#### PROVIDED RECORDS
┌────────
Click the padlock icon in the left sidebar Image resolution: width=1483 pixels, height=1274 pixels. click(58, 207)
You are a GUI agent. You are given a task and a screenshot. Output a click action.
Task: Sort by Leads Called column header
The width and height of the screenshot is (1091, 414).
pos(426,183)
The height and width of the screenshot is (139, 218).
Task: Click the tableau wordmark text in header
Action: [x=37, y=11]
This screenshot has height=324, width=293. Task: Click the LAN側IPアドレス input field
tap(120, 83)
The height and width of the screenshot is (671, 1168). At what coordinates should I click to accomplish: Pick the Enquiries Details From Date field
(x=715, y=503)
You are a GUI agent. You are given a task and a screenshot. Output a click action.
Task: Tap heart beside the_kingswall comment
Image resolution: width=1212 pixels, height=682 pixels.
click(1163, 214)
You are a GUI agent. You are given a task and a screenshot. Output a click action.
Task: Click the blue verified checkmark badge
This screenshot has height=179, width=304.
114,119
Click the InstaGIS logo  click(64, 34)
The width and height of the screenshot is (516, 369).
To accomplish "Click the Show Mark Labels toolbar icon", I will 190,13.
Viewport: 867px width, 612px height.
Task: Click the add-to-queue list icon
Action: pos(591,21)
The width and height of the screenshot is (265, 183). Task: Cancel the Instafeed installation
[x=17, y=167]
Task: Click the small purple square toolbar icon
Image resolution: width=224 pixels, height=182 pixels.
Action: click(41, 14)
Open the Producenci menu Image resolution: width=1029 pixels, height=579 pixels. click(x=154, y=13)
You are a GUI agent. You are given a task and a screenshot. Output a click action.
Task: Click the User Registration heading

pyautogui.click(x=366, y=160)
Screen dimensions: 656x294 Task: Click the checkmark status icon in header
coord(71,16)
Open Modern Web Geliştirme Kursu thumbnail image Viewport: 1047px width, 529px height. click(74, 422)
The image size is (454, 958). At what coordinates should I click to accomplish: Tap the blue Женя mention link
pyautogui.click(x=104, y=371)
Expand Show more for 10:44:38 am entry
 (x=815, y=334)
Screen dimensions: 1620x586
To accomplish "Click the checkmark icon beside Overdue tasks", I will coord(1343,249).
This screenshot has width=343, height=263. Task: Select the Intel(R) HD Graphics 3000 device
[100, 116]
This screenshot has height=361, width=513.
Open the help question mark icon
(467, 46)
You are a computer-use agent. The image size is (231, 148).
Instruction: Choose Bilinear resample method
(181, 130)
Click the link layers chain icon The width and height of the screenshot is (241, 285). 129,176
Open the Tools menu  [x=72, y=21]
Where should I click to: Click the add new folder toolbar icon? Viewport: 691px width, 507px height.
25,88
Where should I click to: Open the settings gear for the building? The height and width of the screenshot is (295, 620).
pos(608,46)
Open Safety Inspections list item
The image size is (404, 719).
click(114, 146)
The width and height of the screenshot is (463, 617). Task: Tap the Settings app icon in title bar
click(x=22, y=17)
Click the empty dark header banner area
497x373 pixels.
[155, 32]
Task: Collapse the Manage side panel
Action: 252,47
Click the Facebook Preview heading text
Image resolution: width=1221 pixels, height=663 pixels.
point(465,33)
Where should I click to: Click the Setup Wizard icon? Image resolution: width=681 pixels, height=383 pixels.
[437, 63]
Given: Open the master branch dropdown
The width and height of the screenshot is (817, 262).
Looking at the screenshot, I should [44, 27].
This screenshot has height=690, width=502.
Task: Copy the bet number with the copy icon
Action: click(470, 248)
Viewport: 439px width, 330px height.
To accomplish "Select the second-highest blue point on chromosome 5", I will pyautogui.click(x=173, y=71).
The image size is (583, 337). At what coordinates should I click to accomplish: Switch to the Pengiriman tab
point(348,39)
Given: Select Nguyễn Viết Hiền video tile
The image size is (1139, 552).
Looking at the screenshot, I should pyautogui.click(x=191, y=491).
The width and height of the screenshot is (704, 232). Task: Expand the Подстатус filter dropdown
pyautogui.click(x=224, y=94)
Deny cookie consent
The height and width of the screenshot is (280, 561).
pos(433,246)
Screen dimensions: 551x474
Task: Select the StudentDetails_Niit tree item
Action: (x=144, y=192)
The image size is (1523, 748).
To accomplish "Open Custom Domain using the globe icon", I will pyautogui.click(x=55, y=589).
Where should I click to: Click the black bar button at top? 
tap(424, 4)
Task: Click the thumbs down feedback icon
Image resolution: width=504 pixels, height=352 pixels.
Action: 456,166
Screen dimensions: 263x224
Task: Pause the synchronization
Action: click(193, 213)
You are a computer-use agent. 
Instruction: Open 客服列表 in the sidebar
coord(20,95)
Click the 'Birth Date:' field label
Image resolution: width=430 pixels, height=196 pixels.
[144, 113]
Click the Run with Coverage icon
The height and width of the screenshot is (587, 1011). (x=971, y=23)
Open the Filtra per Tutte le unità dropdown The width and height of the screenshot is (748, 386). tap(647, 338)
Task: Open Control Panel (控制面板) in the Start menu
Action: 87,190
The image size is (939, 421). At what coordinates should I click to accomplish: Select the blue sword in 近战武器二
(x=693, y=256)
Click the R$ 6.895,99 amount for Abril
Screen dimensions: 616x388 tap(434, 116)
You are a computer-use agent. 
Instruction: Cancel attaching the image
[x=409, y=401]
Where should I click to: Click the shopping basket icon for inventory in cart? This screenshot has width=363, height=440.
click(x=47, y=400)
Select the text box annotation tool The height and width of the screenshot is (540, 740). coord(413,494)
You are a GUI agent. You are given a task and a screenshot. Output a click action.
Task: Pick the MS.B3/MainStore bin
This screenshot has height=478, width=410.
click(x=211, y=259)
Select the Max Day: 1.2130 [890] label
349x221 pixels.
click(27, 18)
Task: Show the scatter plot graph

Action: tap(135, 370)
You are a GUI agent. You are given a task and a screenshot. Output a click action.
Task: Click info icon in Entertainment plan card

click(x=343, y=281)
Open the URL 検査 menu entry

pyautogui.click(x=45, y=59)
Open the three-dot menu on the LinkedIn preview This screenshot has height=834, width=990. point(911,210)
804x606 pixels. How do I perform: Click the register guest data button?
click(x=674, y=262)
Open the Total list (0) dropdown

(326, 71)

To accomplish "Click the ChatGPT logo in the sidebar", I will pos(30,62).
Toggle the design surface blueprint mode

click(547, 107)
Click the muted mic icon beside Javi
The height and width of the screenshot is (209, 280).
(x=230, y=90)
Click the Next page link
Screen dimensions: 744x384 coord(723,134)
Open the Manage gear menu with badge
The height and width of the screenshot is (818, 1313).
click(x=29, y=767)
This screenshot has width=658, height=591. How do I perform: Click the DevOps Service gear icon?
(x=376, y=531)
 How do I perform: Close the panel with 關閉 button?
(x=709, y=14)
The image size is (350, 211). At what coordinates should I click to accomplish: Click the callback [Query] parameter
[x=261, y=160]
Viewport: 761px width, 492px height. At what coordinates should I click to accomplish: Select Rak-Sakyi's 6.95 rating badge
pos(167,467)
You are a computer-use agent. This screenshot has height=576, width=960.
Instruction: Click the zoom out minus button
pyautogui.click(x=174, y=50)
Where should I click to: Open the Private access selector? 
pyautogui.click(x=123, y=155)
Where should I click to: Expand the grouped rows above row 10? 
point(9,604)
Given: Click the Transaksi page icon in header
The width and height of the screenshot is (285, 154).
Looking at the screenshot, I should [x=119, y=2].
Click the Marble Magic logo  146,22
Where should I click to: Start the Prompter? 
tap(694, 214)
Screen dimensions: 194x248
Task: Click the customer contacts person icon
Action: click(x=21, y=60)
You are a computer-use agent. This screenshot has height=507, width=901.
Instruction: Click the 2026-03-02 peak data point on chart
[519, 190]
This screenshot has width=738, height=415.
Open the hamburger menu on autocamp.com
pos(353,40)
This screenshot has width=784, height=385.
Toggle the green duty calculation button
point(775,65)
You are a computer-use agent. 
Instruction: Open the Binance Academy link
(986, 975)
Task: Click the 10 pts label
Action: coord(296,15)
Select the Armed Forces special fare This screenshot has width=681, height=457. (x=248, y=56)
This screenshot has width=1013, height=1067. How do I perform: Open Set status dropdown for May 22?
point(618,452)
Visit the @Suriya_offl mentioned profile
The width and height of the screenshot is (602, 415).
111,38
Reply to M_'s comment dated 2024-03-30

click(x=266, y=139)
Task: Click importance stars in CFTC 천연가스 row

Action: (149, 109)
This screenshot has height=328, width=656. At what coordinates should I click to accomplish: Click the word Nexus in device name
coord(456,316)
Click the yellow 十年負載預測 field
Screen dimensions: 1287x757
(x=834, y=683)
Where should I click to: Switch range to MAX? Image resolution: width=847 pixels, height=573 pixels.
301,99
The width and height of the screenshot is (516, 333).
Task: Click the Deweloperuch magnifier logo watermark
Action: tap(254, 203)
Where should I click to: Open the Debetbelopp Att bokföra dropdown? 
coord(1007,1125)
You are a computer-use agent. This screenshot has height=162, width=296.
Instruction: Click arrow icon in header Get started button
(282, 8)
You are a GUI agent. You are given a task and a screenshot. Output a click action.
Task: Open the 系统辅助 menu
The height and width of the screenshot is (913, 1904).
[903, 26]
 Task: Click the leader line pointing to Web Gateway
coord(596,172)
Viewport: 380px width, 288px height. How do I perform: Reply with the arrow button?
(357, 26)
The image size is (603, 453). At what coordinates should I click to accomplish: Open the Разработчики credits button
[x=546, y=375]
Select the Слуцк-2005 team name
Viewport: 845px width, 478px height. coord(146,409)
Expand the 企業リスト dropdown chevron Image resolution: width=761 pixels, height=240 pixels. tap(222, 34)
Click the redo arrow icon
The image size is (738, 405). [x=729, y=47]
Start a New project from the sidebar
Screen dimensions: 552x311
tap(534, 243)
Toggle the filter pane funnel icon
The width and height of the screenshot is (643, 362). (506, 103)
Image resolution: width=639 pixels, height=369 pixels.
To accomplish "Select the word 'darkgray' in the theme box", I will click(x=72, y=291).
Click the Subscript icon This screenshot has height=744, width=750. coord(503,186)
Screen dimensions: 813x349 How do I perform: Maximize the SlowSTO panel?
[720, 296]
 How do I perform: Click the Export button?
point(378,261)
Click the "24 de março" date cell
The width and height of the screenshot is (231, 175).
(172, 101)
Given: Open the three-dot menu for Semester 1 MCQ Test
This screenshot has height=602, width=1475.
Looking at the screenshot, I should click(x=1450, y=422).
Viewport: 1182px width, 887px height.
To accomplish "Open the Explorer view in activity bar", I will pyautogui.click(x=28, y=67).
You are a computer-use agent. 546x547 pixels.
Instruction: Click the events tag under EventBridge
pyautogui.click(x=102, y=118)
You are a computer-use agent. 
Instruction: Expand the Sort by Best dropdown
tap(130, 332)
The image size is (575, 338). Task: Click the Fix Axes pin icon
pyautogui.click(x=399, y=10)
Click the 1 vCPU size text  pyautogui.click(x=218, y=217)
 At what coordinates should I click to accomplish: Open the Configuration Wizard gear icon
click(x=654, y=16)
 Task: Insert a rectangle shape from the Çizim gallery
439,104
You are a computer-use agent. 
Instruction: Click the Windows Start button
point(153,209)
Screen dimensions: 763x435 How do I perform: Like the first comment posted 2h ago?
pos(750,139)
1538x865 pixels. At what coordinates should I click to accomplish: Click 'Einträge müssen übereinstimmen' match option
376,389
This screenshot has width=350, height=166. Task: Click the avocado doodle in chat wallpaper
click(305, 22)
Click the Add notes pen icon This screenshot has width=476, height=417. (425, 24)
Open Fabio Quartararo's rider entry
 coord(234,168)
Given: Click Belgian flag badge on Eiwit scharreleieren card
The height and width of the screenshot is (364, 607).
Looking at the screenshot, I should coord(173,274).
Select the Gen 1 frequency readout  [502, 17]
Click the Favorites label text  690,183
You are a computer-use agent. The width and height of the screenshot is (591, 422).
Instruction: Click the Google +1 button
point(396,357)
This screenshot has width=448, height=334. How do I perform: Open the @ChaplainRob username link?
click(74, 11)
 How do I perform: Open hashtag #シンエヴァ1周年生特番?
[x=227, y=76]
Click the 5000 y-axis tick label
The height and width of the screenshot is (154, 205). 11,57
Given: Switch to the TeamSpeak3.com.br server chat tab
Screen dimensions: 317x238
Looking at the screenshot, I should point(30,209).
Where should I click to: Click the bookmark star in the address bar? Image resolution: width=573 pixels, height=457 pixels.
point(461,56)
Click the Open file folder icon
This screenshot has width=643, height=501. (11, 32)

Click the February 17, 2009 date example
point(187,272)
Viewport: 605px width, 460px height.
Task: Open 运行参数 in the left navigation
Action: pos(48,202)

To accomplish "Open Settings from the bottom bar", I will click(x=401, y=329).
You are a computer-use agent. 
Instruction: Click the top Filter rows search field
└────────
#### EXERCISE DESCRIPTION
Nothing but the lines from the beginning of the records through the line with "The width and height of the screenshot is (516, 369)." should appear, each printed exactly.

#### ANSWER SECTION
Click the padlock icon in the left sidebar Image resolution: width=1483 pixels, height=1274 pixels. click(58, 207)
You are a GUI agent. You are given a task and a screenshot. Output a click action.
Task: Sort by Leads Called column header
The width and height of the screenshot is (1091, 414).
pos(426,183)
The height and width of the screenshot is (139, 218).
Task: Click the tableau wordmark text in header
Action: [x=37, y=11]
This screenshot has height=324, width=293. Task: Click the LAN側IPアドレス input field
tap(120, 83)
The height and width of the screenshot is (671, 1168). At what coordinates should I click to accomplish: Pick the Enquiries Details From Date field
(x=715, y=503)
You are a GUI agent. You are given a task and a screenshot. Output a click action.
Task: Tap heart beside the_kingswall comment
Image resolution: width=1212 pixels, height=682 pixels.
click(1163, 214)
You are a GUI agent. You are given a task and a screenshot. Output a click action.
Task: Click the blue verified checkmark badge
This screenshot has height=179, width=304.
114,119
Click the InstaGIS logo  click(64, 34)
The width and height of the screenshot is (516, 369).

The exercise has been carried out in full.